On Aug. 12, the kid from West Catholic and Textile who devoted his life to his college alma mater (now Philadelphia University), was inducted into the Basketball Hall of Fame. "I said to somebody, 'Now this is really the Hall of Fame? Where Paul Arizin is? Where Wilt Chamberlain is? And Tom Gola?' And they said, 'Yeah that's it Herb.' And I said, 'It's hard to believe, it's just hard to believe,' " Magee said in his speech in Springfield, Mass. It's no wonder Magee mentioned names of Philadelphia basketball icons. This is Magee's hometown, and he's never left. He once bypassed the chance to tryout for the Boston Celtics, staying in Philadelphia. He spurned higher profile opportunities, remaining on Henry Avenue, where he's the school's all-time leading scorer and is in his 45th season as the head basketball coach. His 925 wins and counting are more than any other coach in college basketball history. And he's also influenced Philadelphia by becoming a "Shot Doctor" on the side. His latest patient? Sixers guard Evan Turner. If he fixes Turner, it could be one of Magee's most meaningful contributions to Philadelphia yet.

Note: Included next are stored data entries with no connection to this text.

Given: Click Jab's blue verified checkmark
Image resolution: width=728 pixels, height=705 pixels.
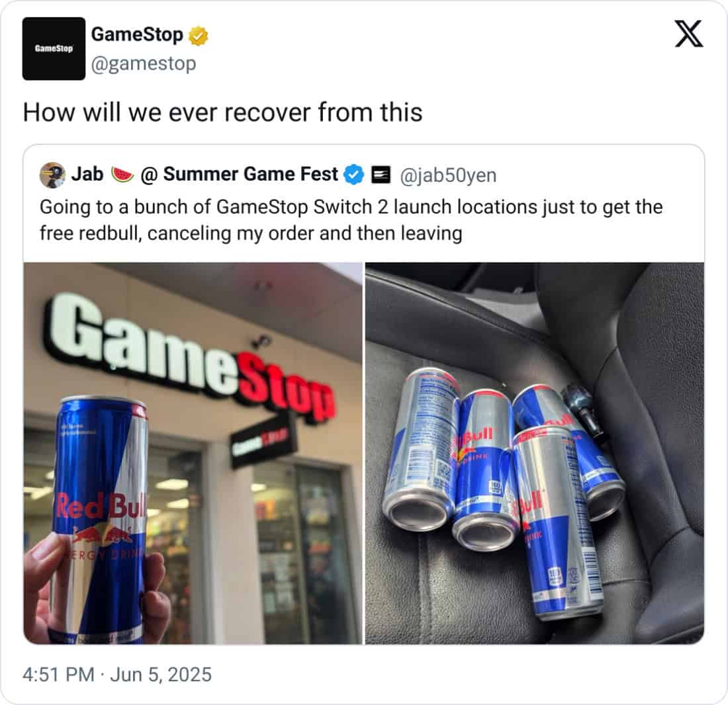Looking at the screenshot, I should point(354,175).

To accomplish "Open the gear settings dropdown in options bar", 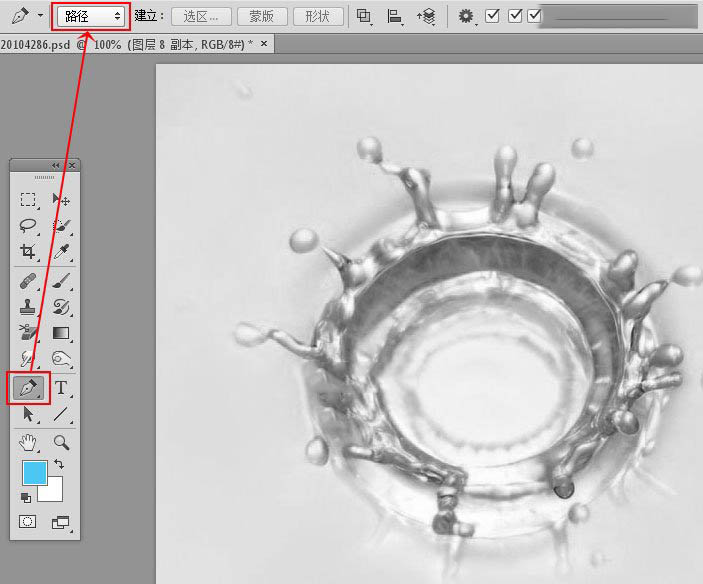I will 467,16.

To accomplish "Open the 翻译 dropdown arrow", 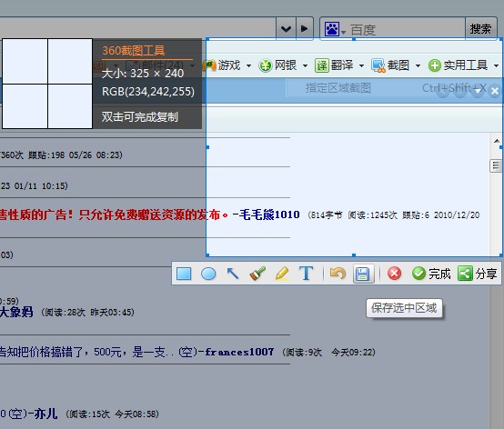I will [361, 65].
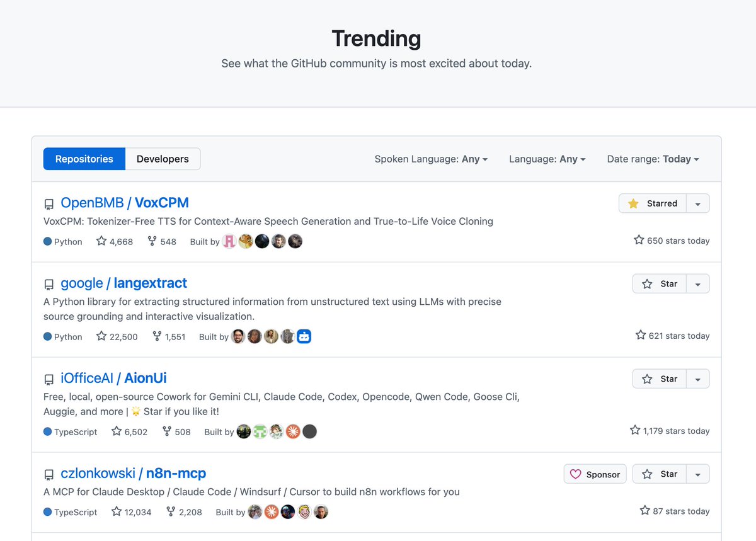Viewport: 756px width, 541px height.
Task: Click the repository book icon beside czlonkowski/n8n-mcp
Action: [49, 474]
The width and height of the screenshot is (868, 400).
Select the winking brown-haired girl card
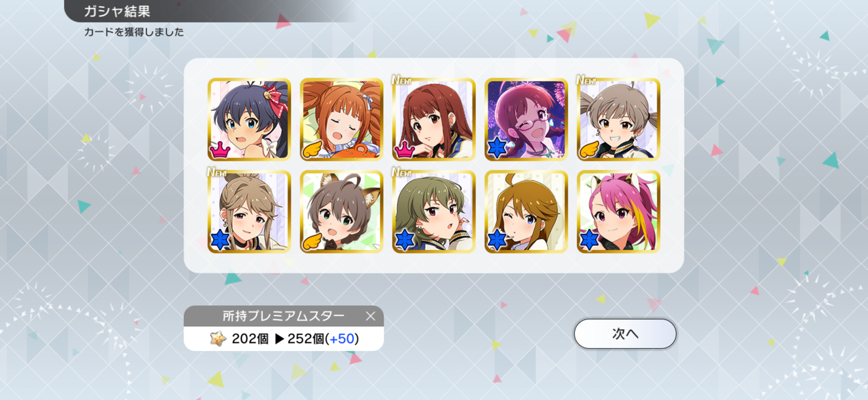526,211
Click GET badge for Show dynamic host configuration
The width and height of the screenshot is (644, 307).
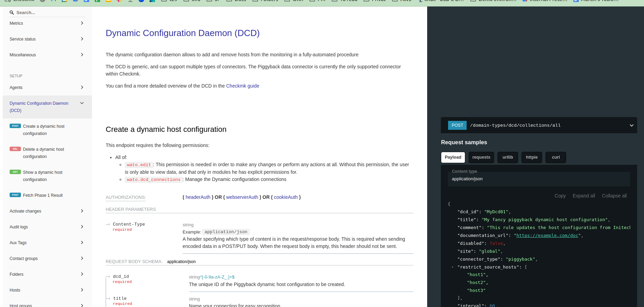[15, 172]
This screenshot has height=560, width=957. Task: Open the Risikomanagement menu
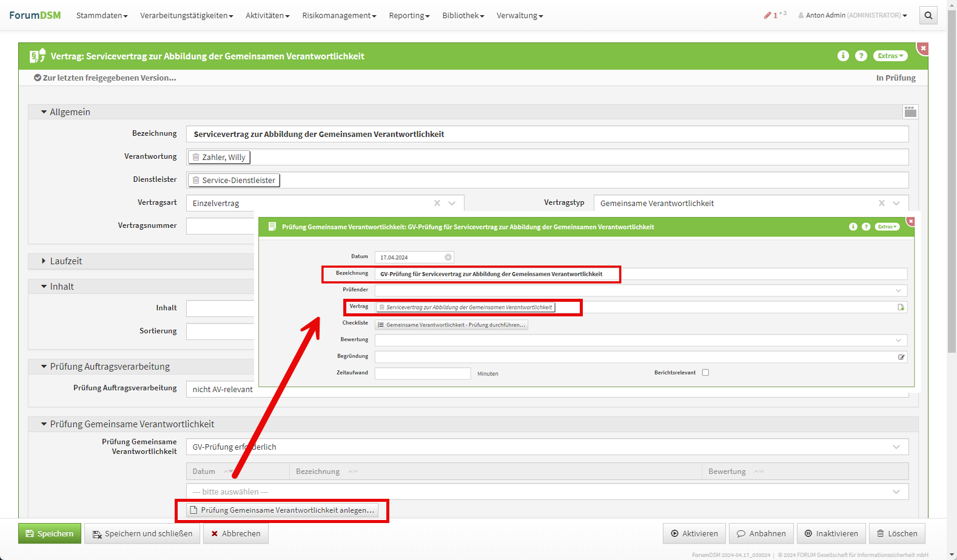[338, 16]
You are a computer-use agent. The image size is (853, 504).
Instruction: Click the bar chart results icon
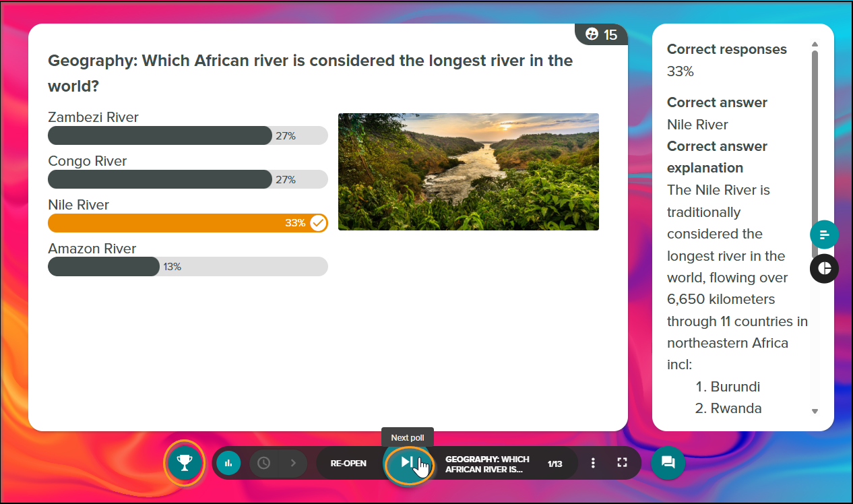coord(228,463)
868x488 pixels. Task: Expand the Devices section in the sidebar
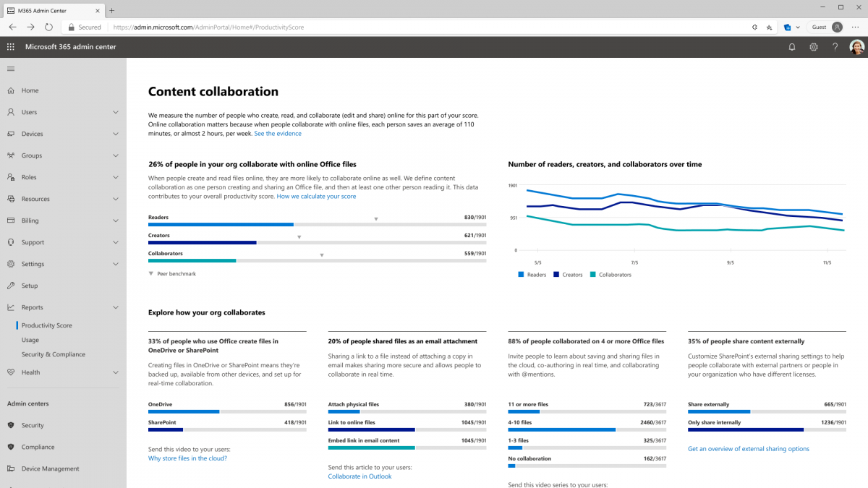coord(116,134)
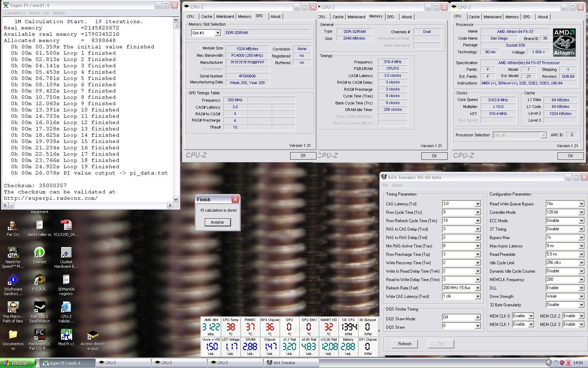Open the F.E.A.R. game icon
This screenshot has width=588, height=368.
(40, 280)
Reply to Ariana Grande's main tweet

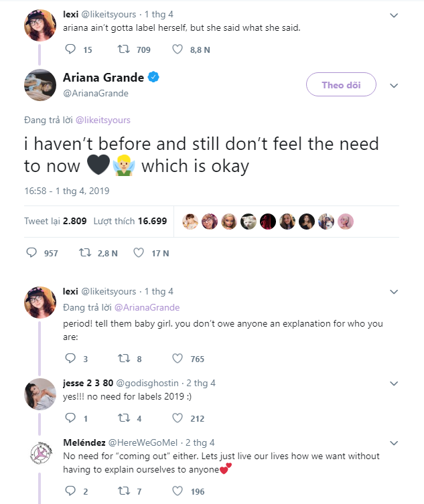[x=31, y=253]
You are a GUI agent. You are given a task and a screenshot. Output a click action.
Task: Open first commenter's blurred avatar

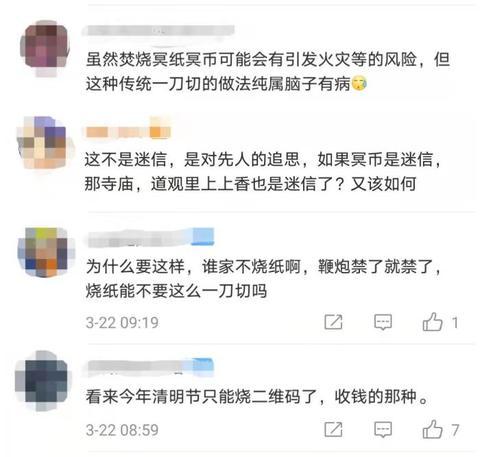pyautogui.click(x=45, y=49)
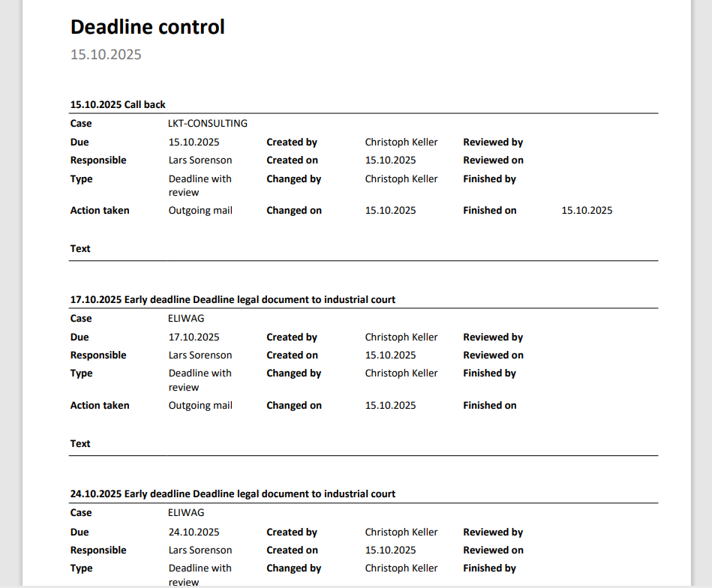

For many coaches, simply reaching the NCAA Tournament is too challenging. Dunphy has never had a problem reaching the tournament. His issues have been winning a game once he's there. In 13 previous appearances, Dunphy's teams won only one NCAA Tournament game (1994, when Penn was the No. 11 seed and upset Alabama). Most of the time, Dunphy's coached overmatched underdogs. Since leaving Penn for Temple in 2006, he's able to recruit better talent and coach better teams. But his time at Temple - while an overall success - had not included an NCAA Tournament victory until this past March. That's when the seventh-seed Owls bested Penn State, giving Dunphy his first weekend tournament game in nearly two decades. They almost beat second-seeded San Diego State in the second round, but reaching that point was an accomplishment - and served as evidence of the renaissance Dunphy is overseeing on North Broad Street.